Fragmento seleccionado »
..............................
Existe parte de razón en ambos puntos de vista. En algunas ocasiones, los criadores han llevado el pedigrí demasiado lejos, por lo cual los perros en cuestión sufren con regularidad de dolencias físicas. Los perros con patas muy cortas y cuerpos alargados son propensos a las hernias discales. Los que tienen un morro muy chato sufren de dificultades respiratorias. Otros tienen problemas en los ojos o trastornos en las caderas. La gente relacionada con esas crianzas sospechosas tiende a guardar silencio respecto de los defectos que se han multiplicado en el transcurso de los años, por miedo a que su raza particular pierda popularidad. Eso es una pena, puesto que la tendencia lleva a una exageración cada vez mayor. Por ejemplo, hace sólo unos cien años, el bulldog era un animal, comparativamente, de patas largas, y el dachshund tenía un cuerpo mucho más corto. Se trata sólo de dos de las muchas razas en las que un rasgo se ha ido aumentando poco a poco hasta que ha originado serios problemas a unos perros refinados. Sería bastante fácil hacer volver atrás a esas razas, por lo menos, un poco, para que se pareciesen al animal que eran en siglos anteriores, cuando aún podían actuar como canes de labor. No perderían nada de su encanto y ganarían de forma inconmensurable en salud y en adecuación. De esta manera, el mundo del perro de pedigrí podría poner pronto su casa en orden.
..............................
Conjunto de ítems »
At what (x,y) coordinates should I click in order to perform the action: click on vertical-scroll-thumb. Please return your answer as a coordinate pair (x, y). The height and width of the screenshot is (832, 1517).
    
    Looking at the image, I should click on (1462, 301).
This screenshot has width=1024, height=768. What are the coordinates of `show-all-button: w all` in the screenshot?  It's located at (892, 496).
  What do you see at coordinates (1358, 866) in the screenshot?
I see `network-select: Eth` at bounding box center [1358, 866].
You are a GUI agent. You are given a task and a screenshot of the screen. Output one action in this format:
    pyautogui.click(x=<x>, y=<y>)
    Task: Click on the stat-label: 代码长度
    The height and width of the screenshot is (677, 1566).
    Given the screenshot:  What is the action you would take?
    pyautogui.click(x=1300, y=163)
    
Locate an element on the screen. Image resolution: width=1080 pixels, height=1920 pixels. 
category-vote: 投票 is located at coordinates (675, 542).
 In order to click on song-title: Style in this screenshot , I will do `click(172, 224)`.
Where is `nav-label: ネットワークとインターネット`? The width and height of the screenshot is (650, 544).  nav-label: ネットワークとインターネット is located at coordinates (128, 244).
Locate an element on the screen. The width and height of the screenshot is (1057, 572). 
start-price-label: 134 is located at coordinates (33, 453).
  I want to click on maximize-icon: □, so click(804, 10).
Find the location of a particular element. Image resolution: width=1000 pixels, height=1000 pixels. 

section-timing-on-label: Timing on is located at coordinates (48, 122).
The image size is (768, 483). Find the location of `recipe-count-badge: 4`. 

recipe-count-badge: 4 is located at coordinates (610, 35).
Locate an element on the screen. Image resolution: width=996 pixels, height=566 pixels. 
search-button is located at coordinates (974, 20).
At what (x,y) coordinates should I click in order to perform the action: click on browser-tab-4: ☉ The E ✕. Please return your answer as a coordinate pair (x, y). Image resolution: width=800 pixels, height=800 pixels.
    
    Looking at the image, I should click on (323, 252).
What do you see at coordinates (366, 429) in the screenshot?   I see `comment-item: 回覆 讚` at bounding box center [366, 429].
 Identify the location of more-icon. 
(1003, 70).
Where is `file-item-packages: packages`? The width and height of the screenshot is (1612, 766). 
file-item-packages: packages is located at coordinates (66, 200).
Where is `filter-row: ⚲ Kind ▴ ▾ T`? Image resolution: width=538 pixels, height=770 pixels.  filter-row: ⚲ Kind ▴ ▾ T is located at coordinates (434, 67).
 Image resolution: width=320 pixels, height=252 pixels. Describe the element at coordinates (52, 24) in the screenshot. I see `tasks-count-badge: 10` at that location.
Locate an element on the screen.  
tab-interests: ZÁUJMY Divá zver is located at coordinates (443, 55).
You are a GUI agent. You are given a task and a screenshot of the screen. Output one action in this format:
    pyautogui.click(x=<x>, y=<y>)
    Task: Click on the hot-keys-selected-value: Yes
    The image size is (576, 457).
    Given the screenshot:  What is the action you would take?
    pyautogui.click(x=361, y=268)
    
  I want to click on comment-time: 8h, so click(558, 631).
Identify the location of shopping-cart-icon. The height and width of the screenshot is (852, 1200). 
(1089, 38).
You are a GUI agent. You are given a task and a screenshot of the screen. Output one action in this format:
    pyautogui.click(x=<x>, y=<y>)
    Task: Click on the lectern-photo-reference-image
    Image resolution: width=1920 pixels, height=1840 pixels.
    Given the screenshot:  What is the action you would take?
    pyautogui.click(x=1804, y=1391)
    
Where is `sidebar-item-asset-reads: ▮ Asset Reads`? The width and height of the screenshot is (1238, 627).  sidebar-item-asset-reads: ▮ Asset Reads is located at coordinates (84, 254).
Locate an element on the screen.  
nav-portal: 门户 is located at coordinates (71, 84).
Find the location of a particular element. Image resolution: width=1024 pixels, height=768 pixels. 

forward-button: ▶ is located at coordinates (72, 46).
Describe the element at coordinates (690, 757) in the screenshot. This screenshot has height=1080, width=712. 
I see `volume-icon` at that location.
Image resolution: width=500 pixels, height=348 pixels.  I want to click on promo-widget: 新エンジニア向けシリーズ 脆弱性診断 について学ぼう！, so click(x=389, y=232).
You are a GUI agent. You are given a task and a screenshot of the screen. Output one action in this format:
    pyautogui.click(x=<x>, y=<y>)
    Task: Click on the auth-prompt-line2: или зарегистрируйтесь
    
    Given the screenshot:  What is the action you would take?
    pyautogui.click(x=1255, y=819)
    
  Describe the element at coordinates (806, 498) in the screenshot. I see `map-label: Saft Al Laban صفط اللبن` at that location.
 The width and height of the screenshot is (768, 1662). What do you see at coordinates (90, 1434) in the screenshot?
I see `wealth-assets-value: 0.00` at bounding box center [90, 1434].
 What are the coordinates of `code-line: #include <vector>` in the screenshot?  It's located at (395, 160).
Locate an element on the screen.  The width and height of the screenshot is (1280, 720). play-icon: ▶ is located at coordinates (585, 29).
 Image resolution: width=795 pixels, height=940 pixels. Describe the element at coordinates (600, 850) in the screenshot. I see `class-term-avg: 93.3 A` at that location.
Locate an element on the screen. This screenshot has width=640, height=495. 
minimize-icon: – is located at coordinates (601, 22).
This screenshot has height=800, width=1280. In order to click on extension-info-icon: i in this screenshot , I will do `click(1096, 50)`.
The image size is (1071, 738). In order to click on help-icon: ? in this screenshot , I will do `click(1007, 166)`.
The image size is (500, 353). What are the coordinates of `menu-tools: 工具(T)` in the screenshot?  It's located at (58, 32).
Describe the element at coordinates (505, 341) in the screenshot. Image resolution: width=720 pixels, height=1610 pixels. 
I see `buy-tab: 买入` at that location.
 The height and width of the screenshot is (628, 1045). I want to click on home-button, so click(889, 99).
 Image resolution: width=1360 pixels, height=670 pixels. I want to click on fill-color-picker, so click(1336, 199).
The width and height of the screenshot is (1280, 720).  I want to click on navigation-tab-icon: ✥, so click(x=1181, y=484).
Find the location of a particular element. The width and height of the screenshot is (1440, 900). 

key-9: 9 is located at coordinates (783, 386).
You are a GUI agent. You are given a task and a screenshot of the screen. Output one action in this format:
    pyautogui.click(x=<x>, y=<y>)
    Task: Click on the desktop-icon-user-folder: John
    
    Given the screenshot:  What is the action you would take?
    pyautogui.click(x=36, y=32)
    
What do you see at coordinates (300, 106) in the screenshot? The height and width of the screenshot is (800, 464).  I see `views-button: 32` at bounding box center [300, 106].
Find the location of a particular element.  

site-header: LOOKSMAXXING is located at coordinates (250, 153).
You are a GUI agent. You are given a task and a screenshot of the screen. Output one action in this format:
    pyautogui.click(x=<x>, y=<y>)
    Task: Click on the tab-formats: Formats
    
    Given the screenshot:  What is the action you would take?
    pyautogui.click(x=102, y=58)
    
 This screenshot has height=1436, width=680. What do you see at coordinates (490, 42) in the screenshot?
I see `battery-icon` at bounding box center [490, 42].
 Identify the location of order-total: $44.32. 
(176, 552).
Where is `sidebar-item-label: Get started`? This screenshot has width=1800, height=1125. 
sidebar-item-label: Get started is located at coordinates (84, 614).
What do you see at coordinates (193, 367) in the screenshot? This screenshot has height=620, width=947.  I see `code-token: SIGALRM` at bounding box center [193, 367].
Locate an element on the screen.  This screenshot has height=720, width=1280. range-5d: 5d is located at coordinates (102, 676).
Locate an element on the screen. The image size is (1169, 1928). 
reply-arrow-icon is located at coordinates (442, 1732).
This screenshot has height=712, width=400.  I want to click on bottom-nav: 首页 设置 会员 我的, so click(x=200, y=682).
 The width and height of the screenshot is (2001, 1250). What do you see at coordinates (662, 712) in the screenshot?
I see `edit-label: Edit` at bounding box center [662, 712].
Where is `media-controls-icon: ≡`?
..............................
Prosigue el texto sobre la cría de perros de pedigrí a partir de su última oración.

Resultado del ejercicio »
El mundo de los mestizos es mucho más que un problema. Es cierto que muchos miles de dueños de perros mestizos tratan a sus canes con enorme cuidado y respeto; pero, dado que esos animales poseen tan escaso valor comercial, con harta frecuencia se abusa de ellos. Camadas de cachorros son vendidas a bajo precio, o regaladas, y a menudo son luego maltratadas y abandonadas. Todos los años, El Hogar para Perros de Battersea, Londres, se hace cargo de veinte mil chuchos callejeros (la cifra exacta en 1985 fue diecinueve mil ochocientos ochenta y nueve), y de ellos un setenta y seis por ciento eran mestizos. Y esto sólo en un establecimiento. Para la mayoría de esos perros se encuentran nuevos hogares; pero otros muchos deben ser eliminados. Se ha estimado que, sólo en las Islas Británicas, deben eliminarse cada día dos mil perros. Y resulta difícil saber cómo cambiar esa situación a través de una acción directa. La única esperanza para el futuro parece consistir en una mejora general de las actitudes sociales ante el bienestar de los animales.